[Start of Attachment]

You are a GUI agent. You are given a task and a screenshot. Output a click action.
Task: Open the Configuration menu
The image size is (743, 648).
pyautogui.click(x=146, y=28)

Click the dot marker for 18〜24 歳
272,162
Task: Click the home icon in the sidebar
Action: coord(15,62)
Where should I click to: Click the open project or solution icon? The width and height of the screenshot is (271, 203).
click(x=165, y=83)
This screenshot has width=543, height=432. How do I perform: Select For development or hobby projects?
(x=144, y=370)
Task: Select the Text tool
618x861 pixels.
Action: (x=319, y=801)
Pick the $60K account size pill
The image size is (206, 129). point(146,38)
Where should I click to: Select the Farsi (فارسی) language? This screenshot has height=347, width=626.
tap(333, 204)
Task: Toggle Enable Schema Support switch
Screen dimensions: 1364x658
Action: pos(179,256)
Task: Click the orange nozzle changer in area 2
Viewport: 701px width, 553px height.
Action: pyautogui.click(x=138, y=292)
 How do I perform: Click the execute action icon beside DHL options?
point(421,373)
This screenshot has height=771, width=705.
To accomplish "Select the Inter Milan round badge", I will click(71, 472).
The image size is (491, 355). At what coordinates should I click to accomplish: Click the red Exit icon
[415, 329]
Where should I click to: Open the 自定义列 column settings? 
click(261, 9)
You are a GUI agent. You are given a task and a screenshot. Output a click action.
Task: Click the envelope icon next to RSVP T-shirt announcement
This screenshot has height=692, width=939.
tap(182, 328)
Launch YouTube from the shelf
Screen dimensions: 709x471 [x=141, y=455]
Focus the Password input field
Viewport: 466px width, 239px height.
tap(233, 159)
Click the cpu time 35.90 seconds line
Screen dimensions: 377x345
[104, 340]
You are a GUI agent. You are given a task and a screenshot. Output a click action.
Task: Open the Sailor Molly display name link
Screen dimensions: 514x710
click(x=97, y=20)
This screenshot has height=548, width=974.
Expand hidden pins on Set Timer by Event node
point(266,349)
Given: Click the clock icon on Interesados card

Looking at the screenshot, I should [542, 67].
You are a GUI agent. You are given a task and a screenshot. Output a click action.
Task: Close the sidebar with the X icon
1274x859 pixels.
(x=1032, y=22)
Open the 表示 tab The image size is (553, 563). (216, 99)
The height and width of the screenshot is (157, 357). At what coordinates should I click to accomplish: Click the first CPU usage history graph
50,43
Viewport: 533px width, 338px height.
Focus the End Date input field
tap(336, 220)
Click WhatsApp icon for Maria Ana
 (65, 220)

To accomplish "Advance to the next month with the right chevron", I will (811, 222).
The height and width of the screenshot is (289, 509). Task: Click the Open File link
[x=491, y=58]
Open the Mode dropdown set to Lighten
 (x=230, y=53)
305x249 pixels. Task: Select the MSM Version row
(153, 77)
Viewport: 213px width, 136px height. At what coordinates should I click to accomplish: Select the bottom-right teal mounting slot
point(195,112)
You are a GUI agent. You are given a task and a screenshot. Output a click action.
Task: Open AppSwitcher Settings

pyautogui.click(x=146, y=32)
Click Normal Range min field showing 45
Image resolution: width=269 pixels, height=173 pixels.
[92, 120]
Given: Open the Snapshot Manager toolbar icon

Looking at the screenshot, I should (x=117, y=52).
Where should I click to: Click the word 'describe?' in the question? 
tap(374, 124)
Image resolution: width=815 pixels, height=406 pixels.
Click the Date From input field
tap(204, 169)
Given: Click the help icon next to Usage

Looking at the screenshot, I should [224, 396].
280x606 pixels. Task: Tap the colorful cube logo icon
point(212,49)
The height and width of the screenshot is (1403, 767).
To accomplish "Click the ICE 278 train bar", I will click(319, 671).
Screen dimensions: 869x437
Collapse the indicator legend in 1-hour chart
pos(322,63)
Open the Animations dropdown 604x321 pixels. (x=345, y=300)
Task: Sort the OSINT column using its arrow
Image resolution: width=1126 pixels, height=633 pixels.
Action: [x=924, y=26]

[End of Attachment]

PROBLEM TO WORK ON: Scan the records above for the word "will". Copy each line that has it.

TASK RESULT:
To accomplish "Select the Inter Milan round badge", I will click(71, 472).
To accomplish "Advance to the next month with the right chevron", I will (811, 222).
To accomplish "Click the ICE 278 train bar", I will click(319, 671).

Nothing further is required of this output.